In this case, NoSQL database architecture and internals provide little to no advantage over relational databases. I can’t imagine building a calendar implementation with NoSQL. Some flexible parts of the event model might be stored as NoSQL, but in general? No way.

Edit: looks like I wrote my comment as you were editing yours. We agree :-)

threeseed
0 replies
1d7h

It's a weird argument because the article is wrong.

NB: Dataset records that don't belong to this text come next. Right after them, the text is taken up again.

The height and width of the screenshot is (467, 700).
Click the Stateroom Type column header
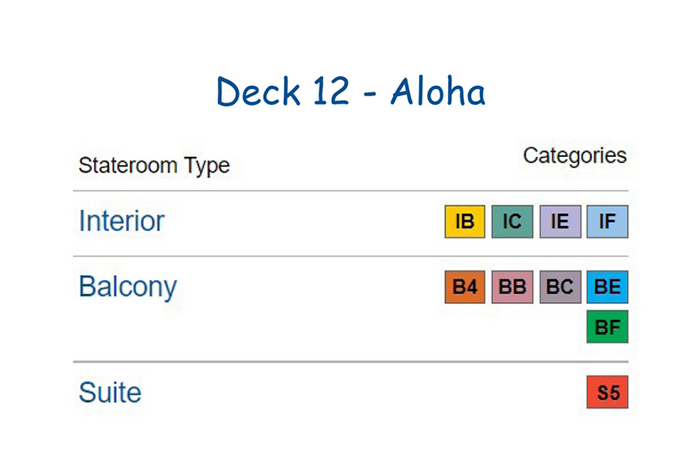coord(154,166)
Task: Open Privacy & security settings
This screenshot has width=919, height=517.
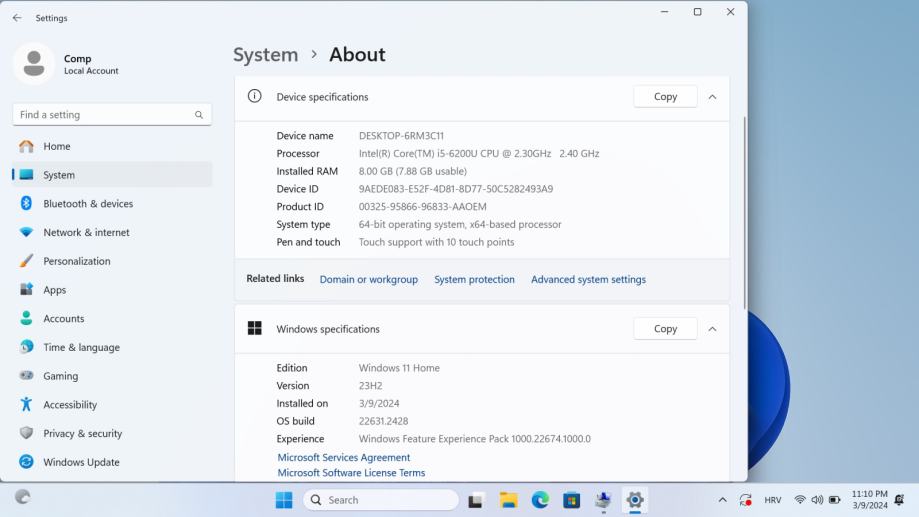Action: pyautogui.click(x=82, y=434)
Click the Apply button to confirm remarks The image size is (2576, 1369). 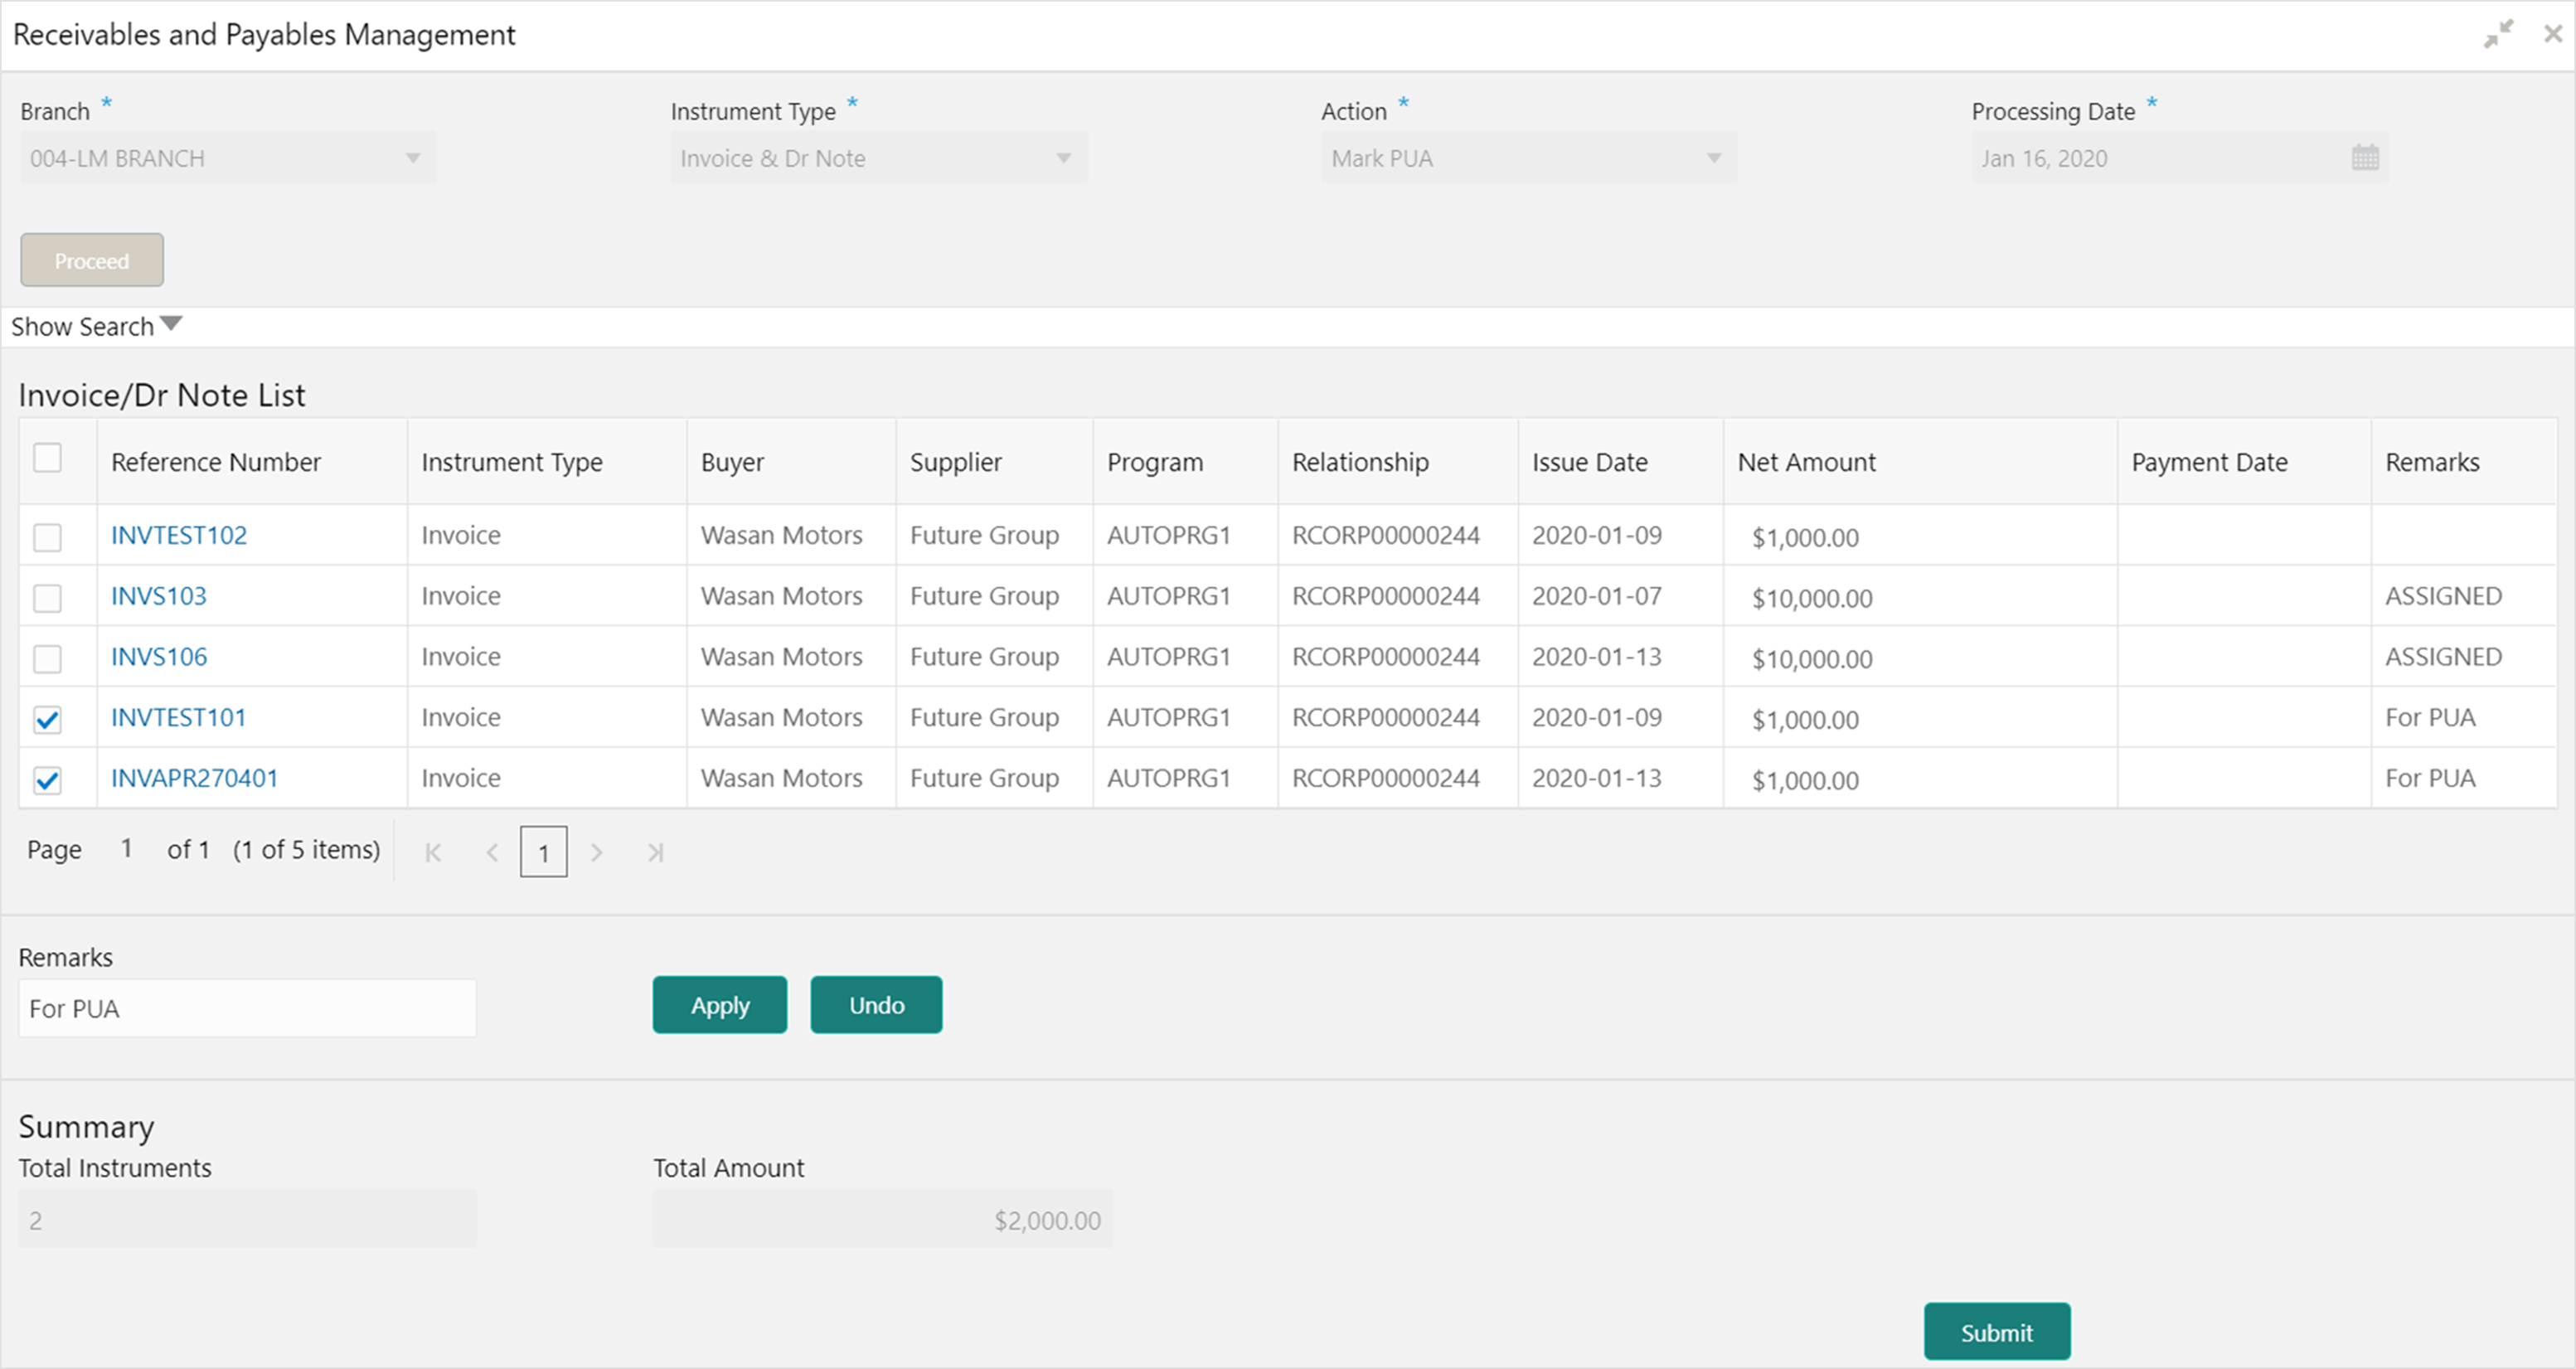(x=717, y=1004)
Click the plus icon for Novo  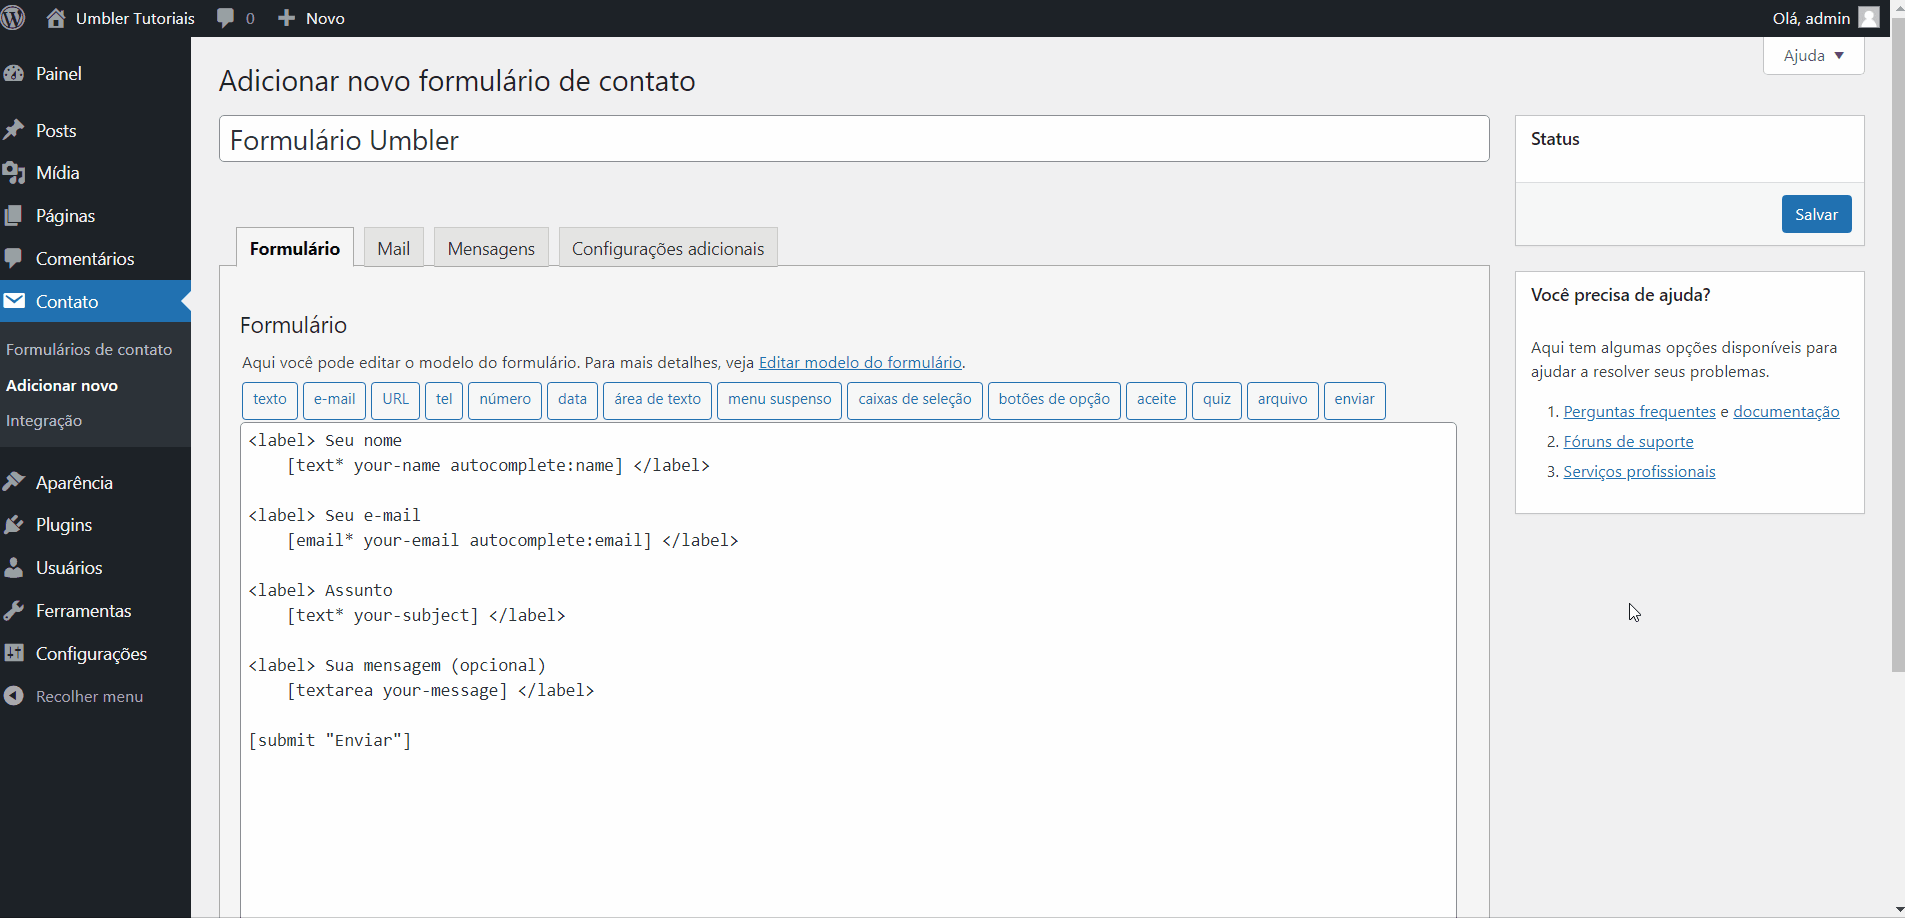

Google Calendar is not implemented on top of a traditional SQL database but rather on top of Spanner which is more akin to a NoSQL database with a SQL front end.

rcaught
5 replies
1d9h

It looks like one you shouldn't implement.

markus_zhang
4 replies
1d9h

May I ask why? Actually I never used a NoSQL one so curious.

irisgrunn
1 replies
1d9h

Because events are related to users and they both are related to timezones and events can be related to each other. MongoDB is really good for storing big blobs of data you want to retrieve quickly, with some basic search and index, but it's awful at relations between data.

markus_zhang
0 replies
1d9h

Ah I see what you mean. That makes sense!

Lutger
1 replies
1d8h

The for most people somewhat counter-intuitive answer is that NoSql is very rigid. It is counter intuitive, because having no required schema up front appears to be more flexible, not less.

However, having your database not handle schema means your application must do it, there is no way around it. If you ask for an DayEvent and you get back something totally different, what do you do?

The rigidness in most NoSql (assuming some form of document store like MongoDB) comes from its inability to combine data in new ways in a performant manner (joins). This is what SQL excels at. That implies you need to design your data in exactly the way it is going to be consumed, because you can't easily recombine the pieces in different ways as you iterate your application. Generally you must know your data access patterns in advance to create a well behaved NoSql database. Changes are hard. This is rigid.

Thus, it actually makes more sense to go from sql to a nosql, as you gain experience and discover the data access patterns. The advantage of nosql is not flexibility, that is actually its disadvantage! The advantage is rather its horizontal scalability. However, a decent sql server with competently designed schema will go a very long way.

redwood
0 replies
6h58m

I think you have a very thoughtful take but believe it's a mistake to think of 'NoSQL' as a monolithic category..

There's a very wide spectrum from having an evolvable document oriented data model with evolvable strongly consistent secondary indexes, transactions, aggregations, and joins to simplistic key/value stores like DynamoDB and Cassandra that do force you into a very much waterfall posture that I think you are spot on in pointing out.

captn3m0
0 replies
1d9h

I've been building something using a JSON-blob inside SQLite using the Schema.org/Event schema. It's turning out okay.

canucker2016
11 replies
1d10h

Timezones will bend your mind, especially around the transition times.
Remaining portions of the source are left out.